# Renting in Athens



## tommya (Apr 25, 2012)

Hi Guys,

I thought I would put down my experience for looking for apartments in Athens as well as put some questions out there for the people with more experience than I. 

Looking for apartments:

1 main website I have found is 

homegreekhome [cant post the URL!]

The website is mostly in English (my Greek is still pretty beginner) and you can email the agents directly. 

Does anyone else know any good website for looking for properties?

Fees

Typically agents prices seem to be quite high (again compared to my experiences in the UK). Most seem to ask for around 1 month of rent + VAT. 

In terms of deposits for rental apartments, this seems to depend from one agent to another. Some want 1 month for a furnished place whilst others might want 2 months for an unfurnished aparment. 

Dont expect agents to email you back, ever. You really need to chase them if you want them to arrange anything for you before you turn up. I have been trying to organize some viewings for next week for around a month, and I only have one secured with a time and a date!

RAW DATA:

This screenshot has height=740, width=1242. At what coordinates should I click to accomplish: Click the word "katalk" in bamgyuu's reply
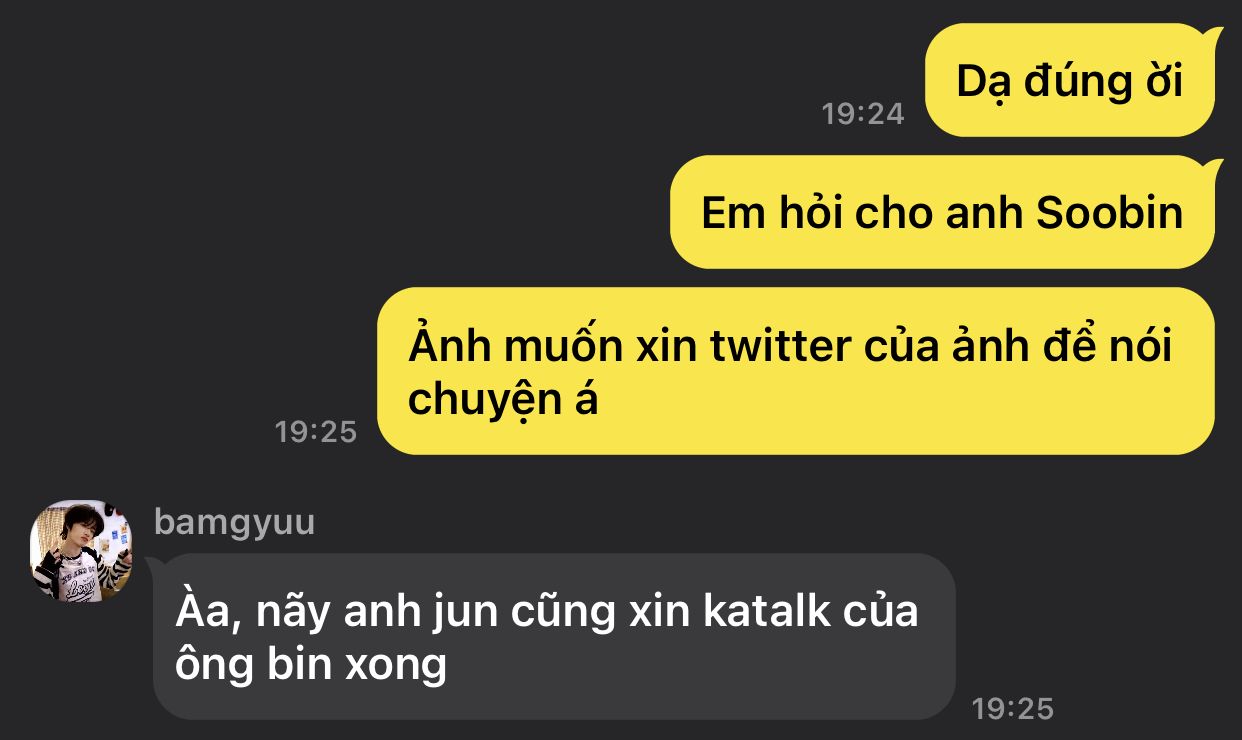pyautogui.click(x=766, y=611)
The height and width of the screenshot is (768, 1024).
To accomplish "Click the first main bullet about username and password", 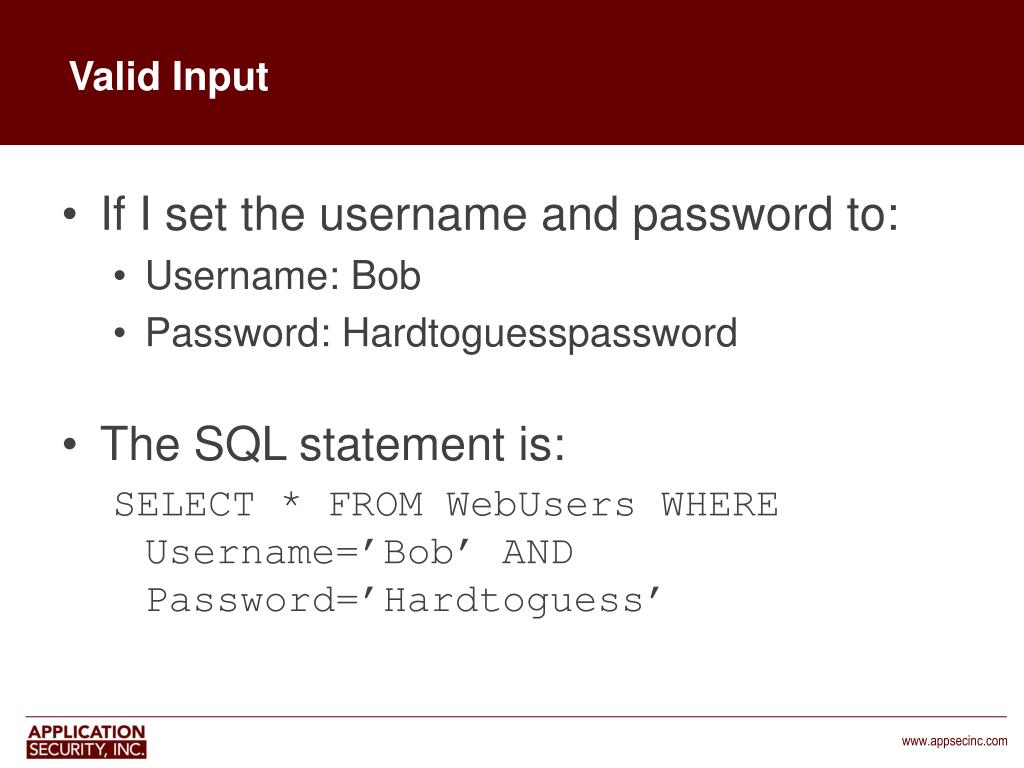I will point(500,214).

BRIEF 1:
Do these statements agree with the Athens renting post? Answer each with yes or no and quote the words from the post that decide it.
(a) The website the poster found is mostly in English.
(b) Most agents ask for around two months of rent plus VAT as their fee.
(c) The poster has one viewing secured with a time and a date.
BRIEF 2:
Could you write out everything in the Athens renting post from "The website is" down to "an unfurnished aparment.", replacing "VAT" with "sales tax"?

EXPECTED OUTPUT 1:
(a) Yes: "The website is mostly in English"
(b) No: "Most seem to ask for around 1 month of rent + VAT."
(c) Yes: "I only have one secured with a time and a date!"

EXPECTED OUTPUT 2:
The website is mostly in English (my Greek is still pretty beginner) and you can email the agents directly. 

Does anyone else know any good website for looking for properties?

Fees

Typically agents prices seem to be quite high (again compared to my experiences in the UK). Most seem to ask for around 1 month of rent + sales tax. 

In terms of deposits for rental apartments, this seems to depend from one agent to another. Some want 1 month for a furnished place whilst others might want 2 months for an unfurnished aparment.